Task instructions
The entries below are to be written out again without alteration.

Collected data

::::::

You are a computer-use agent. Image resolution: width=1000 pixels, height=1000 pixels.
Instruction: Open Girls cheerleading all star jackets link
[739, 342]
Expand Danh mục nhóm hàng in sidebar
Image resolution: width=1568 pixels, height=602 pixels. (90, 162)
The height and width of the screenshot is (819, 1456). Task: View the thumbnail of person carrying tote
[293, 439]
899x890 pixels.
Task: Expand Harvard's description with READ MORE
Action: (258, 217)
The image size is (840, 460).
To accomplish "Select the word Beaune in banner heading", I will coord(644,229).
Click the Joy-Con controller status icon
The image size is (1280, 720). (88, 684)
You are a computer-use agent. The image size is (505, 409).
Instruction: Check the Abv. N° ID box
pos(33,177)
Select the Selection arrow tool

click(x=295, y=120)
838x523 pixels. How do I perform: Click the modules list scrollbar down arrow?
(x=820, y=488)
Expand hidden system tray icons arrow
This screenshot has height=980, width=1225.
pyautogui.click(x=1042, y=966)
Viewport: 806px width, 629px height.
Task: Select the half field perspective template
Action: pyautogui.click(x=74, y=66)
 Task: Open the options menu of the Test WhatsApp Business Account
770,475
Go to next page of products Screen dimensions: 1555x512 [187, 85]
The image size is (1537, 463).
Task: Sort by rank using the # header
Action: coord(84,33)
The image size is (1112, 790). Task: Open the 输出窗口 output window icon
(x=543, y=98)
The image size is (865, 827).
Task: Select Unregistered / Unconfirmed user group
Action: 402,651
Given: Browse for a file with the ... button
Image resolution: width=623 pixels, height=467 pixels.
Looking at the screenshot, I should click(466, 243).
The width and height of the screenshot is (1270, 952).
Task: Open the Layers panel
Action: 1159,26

::::::

Problem solution
You are a computer-use agent. Image resolution: width=1000 pixels, height=1000 pixels.
Instruction: Open Girls cheerleading all star jackets link
[739, 342]
Expand Danh mục nhóm hàng in sidebar
Image resolution: width=1568 pixels, height=602 pixels. (90, 162)
The height and width of the screenshot is (819, 1456). Task: View the thumbnail of person carrying tote
[293, 439]
899x890 pixels.
Task: Expand Harvard's description with READ MORE
Action: (258, 217)
The image size is (840, 460).
To accomplish "Select the word Beaune in banner heading", I will coord(644,229).
Click the Joy-Con controller status icon
The image size is (1280, 720). (88, 684)
You are a computer-use agent. The image size is (505, 409).
Instruction: Check the Abv. N° ID box
pos(33,177)
Select the Selection arrow tool

click(x=295, y=120)
838x523 pixels. How do I perform: Click the modules list scrollbar down arrow?
(x=820, y=488)
Expand hidden system tray icons arrow
This screenshot has height=980, width=1225.
pyautogui.click(x=1042, y=966)
Viewport: 806px width, 629px height.
Task: Select the half field perspective template
Action: pyautogui.click(x=74, y=66)
 Task: Open the options menu of the Test WhatsApp Business Account
770,475
Go to next page of products Screen dimensions: 1555x512 [187, 85]
The image size is (1537, 463).
Task: Sort by rank using the # header
Action: coord(84,33)
The image size is (1112, 790). Task: Open the 输出窗口 output window icon
(x=543, y=98)
The image size is (865, 827).
Task: Select Unregistered / Unconfirmed user group
Action: 402,651
Given: Browse for a file with the ... button
Image resolution: width=623 pixels, height=467 pixels.
Looking at the screenshot, I should click(466, 243).
The width and height of the screenshot is (1270, 952).
Task: Open the Layers panel
Action: 1159,26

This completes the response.